There is one parameter on the SoLayerSpec which is used by the different algorithms to determine how to pick the winning unit. If netin_type is set to MAX_NETIN_WINS, then the unit with the maximum net input value wins. This is appropriate if the net input is a standard dot-product of the activations times the weights (i.e., for standard competitive learning). If it is MIN_NETIN_WINS, then the unit with the minimal net input wins, which is appropriate when this is a measure of the distance between the weights and the activations, as in the SOM algorithm. Note that soft competitive learning does not explicitly select a winner, so this field does not matter for that algorithm.

The ClLayerSpec selects the winning unit (based on netin_type), and assigns it an activation value of 1, and it assigns all other units a value of 0. Thus, only the winning unit gets to learn about the current input pattern. This is a "hard" winner-take-all competition.

The SoftClLayerSpec does not explicitly select a winning unit. Instead, it assigns each unit an activation value based on a Soft Max function:

a_j = e^g_j / (SUM_k e^g_k)

Where g_j is the Gaussian function of the distance between the unit's weights and activations (stored in act_i on the SoUnit object). Thus, the total activation in a layer is normalized to add up to 1 by dividing through by the sum over the layer. The exponential function serves to magnify the differences between units. There is an additional softmax_gain parameter which multiplies the Gaussian terms before they are put through the exponential function, which can be used to sharpen the differences between units even further.

Note that SoftClLayerSpec can be used with units using the SoUnitSpec to obtain a "plain" SoftMax function of the dot product net input to a unit.

Finally, the SomLayerSpec provides a means of generating a "neighborhood kernel" of activation surrounding the winning unit in a layer. First, the unit whose weights are closest to the current input pattern is selected (assuming the SomUnitSpec is being used, and the netin_type is set to MIN_NETIN_WINS). Then the neighbors of this unit are activated according to the neighborhood kernel defined on the spec. The fact that neighboring units get partially activated is what leads to the development of topological "map" structure in the network.

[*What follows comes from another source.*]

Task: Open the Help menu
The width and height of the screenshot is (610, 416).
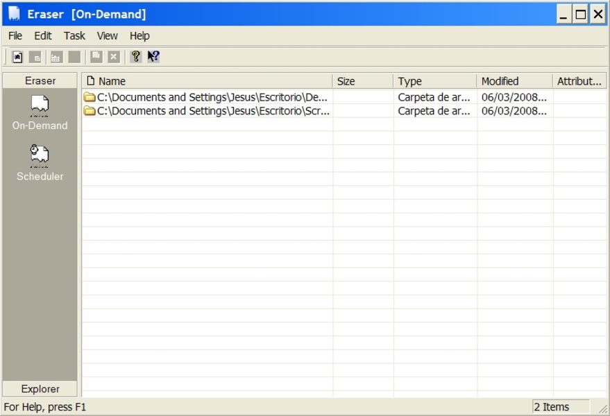Action: pos(139,35)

The shape and weighting of the neighborhood kernel is defined by a list of NeighborEl objects contained in the neighborhood member. Each of these defines one element of the kernel in terms of the offset in 2-D coordinates from the winning unit (off), and the activation value for a unit in this position (act_val). While these can be created by hand, it is easier to use one of the following built-in functions on the SomLayerSpec:

KernelEllipse(int half_width, int half_height, int ctr_x, int ctr_y)
This makes a set of kernel elements in the shape of an ellipse with the given dimensions and center (typically 0,0).
KernelRectangle(int width, int height, int ctr_x, int ctr_y)
This makes a rectangular kernel with the given dimensions and center.
KernelFromNetView(NetView* view)
This makes a kernel based on the currently selected units in the NetView (see section 10.6 Network Viewer). Select the center of the kernel first, followed by the other elements. Then call this function.
StepKernelActs(float val)
This assigns the act_val values of the existing kernel elements to be all the same value, val.
LinearKernelActs(float scale)
This assigns the act_val values of the existing kernel elements as a linear function of their distance from the center, scaled by the given scale parameter.
GaussianKernelActs(float scale, float sigma)
This assigns the act_val values of the existing kernel elements as a Gaussian function of their distance from the center, scaled by the given scale parameter, where the Gaussian has a variance of sigma.

One can see the resulting kernel function by testing the network and viewing activations. Also, there is a demo project that illustrates how to set up a SOM network in `demo/so/som.proj.gz'.